You can download the firmware on (say) Windows. e.g. https://codeload.github.com/Hexxeh/rpi-firmware/legacy.zip/f58f8848c236cf3222e67ccb587d38daaa8ae036 will get you the firmware from Feb 25th which is around the launch date of Pi3.

The latest firmware would be: https://codeload.github.com/Hexxeh/rpi-firmware/legacy.zip/HEAD

If you open the zip file and copy the files (excluding the directories modules and vc) onto the sdcard (e.g. in windows) then you will probably be able to boot again.

Using a Pi2 for these tests would be easier.

Ruler2112 commented 8 years ago

Yeah - I slid the card into a reader and connected it to a linux box. Found that partition 6 contained the files from /boot, so I copied the contents of sdb6 from the clean-install card to the reverted one & it now boots as it did.

I was given The Look when I asked my boss if I could take down another display to troubleshoot this. (Really can't say I didn't expect this...)

At this point, I think I'm just going to code around the problem & deal with the negative aspects of doing so. :(

tghewett commented 8 years ago

I originally created this report.

I am possibly picking up cigarette ends regarding this conversation (I have not read it from start to end in detail) but (Ruler2112) if you are have crashing / hanging problems with a RP3 this very often is caused by power supply issues rather than anything else, especially when the CPU is loaded. I had this with a RP3 and used a more gutsy PSU which solved the problem.

Ruler2112 commented 8 years ago

Thanks for the input tghewett. I've tried three separate PSUs, all of which came with the Pi 3s. I can make it lock by running the tvservice --dumpedid command line, which is pretty clear that something in it is causing the problem. Plus, I've loaded the CPU harder than it is when simply pulling EDID information & it's been fine. (I wish it were just a PSU though!)

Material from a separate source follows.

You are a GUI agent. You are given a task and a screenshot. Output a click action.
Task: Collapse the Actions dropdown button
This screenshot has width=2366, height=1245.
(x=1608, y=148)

In your original post, you said older versions of firmware did not have this problem. Do you remember what version of the firmware you found did not have the problem and if it was on a Pi 2 or 3?

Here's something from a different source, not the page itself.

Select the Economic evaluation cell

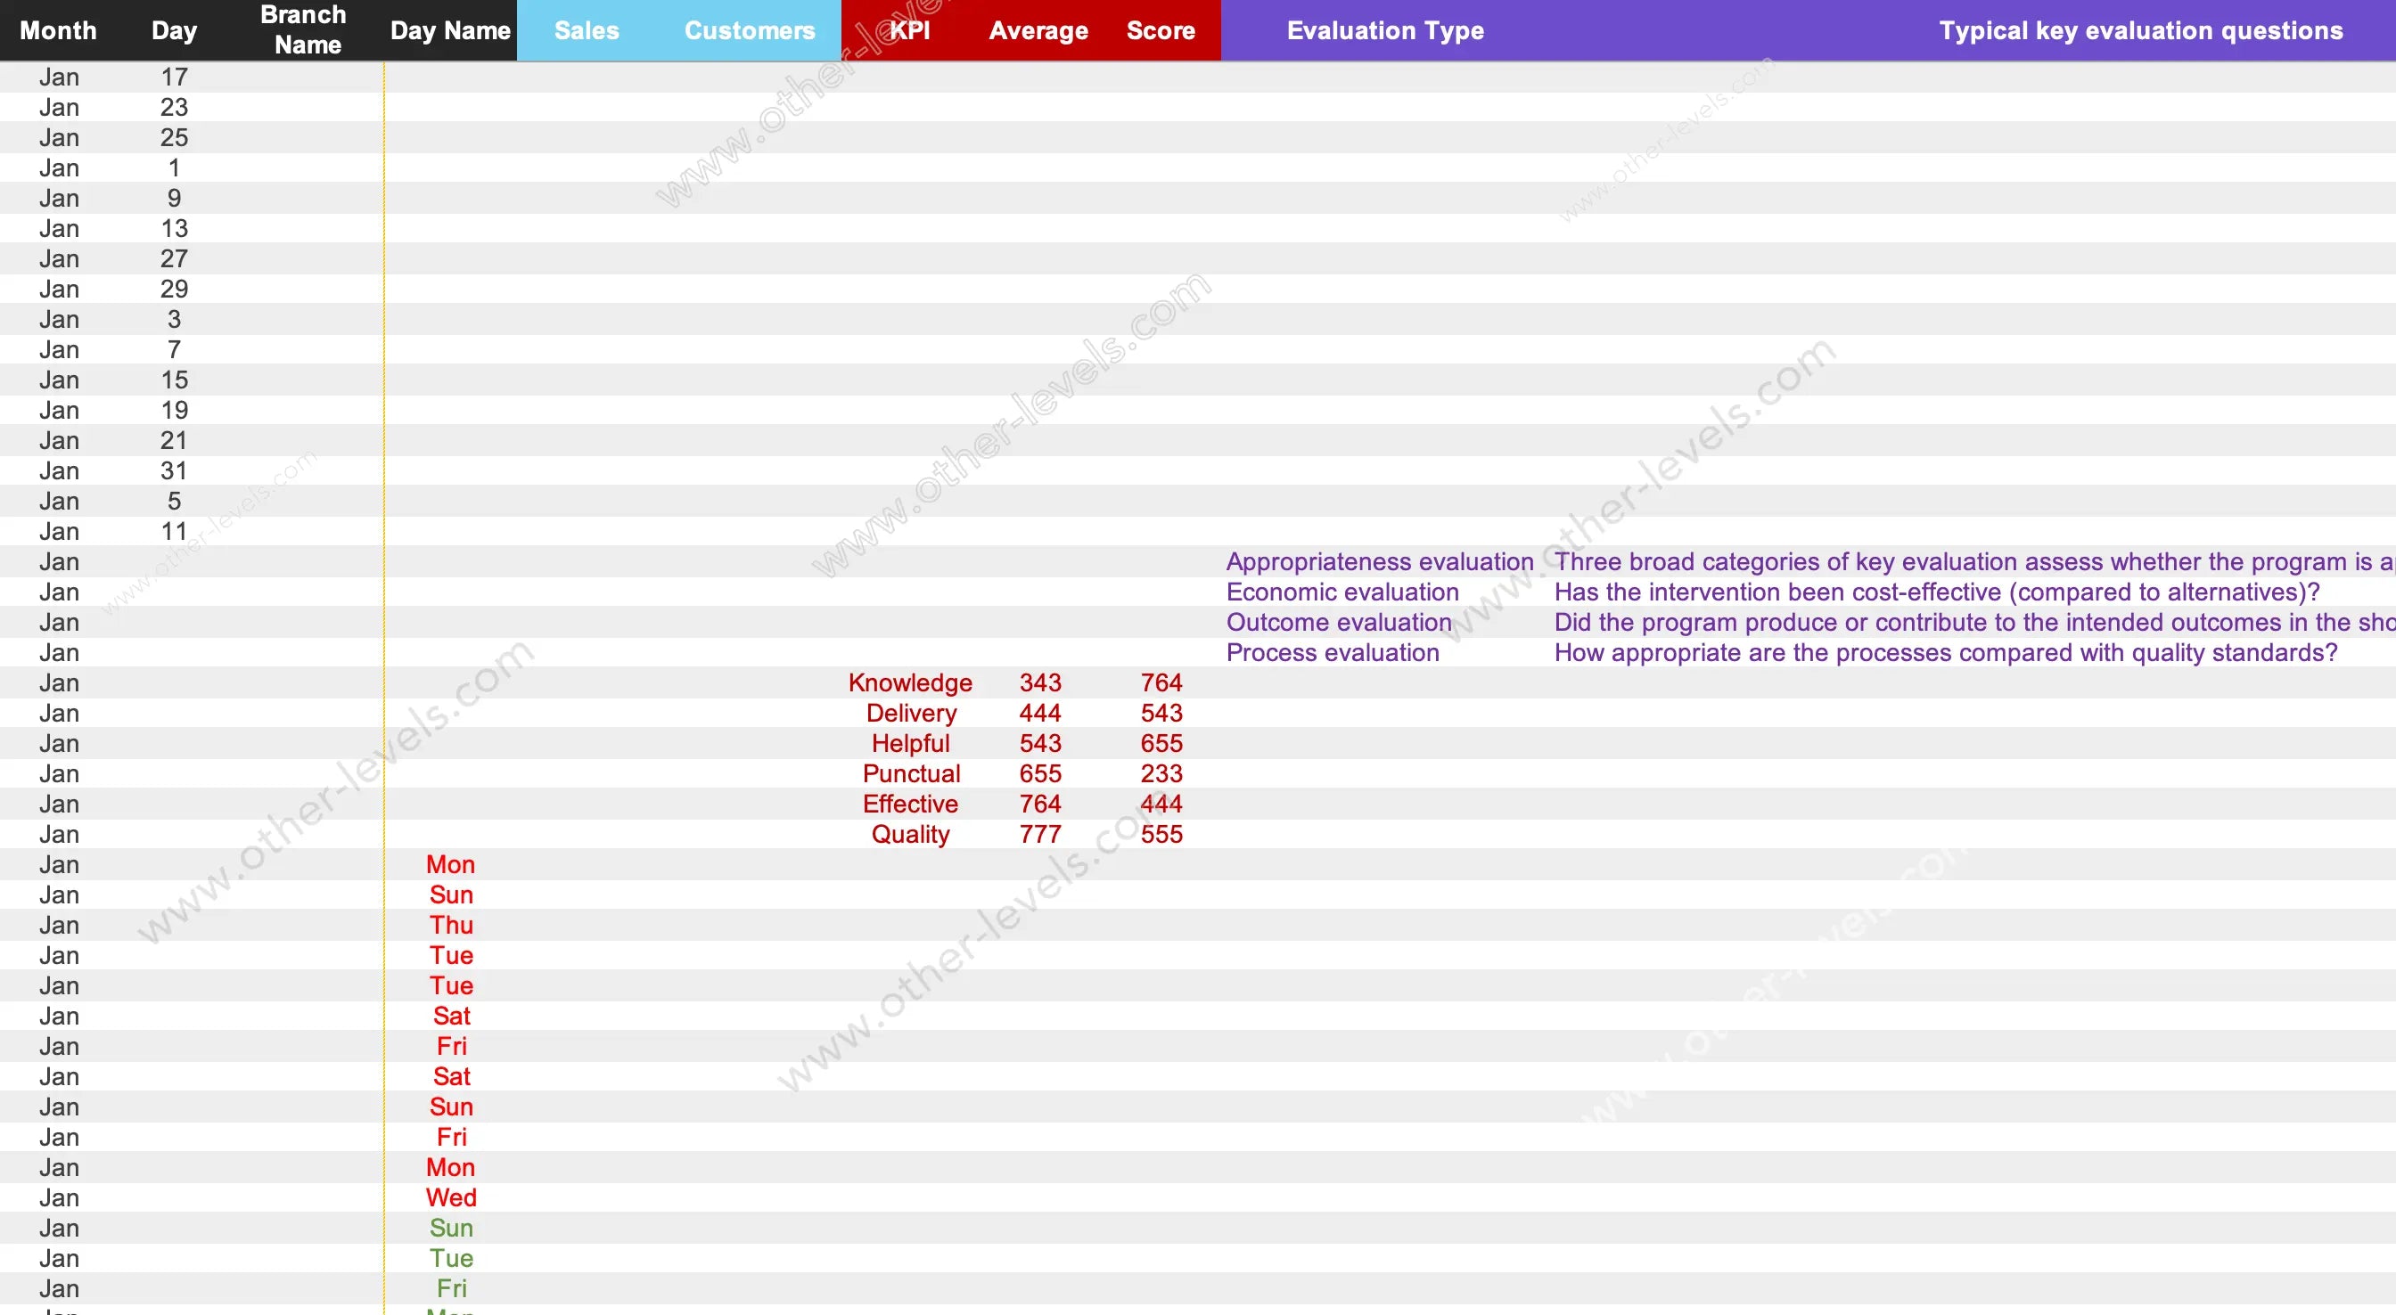[x=1341, y=592]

tghewett commented 8 years ago

Do you remember what version of the firmware you found did not have the problem and if it was on a Pi 2 or 3?

The firmware I was originally using was based on an Arch Linux download from raspberry.org, no longer listed there, albeit with the kernel and modules updated to support the more recent RP models. It still works fine with the newer RP0 and RP3 models so I'm not motivated to find the point at which the problem started, I don't need the newest firmware in this circumstance. The issue issue is reported just as a contribution to the RP community, it might have been easily found, maybe not. When the problem did happen it made no difference which RP model the firmware was running on.

BTW the whole computer was never hung, just BCM commands on the HDMI interface.

popcornmix commented 8 years ago

If the firmware works with Pi3 then it must be quite recent (from around February 2016).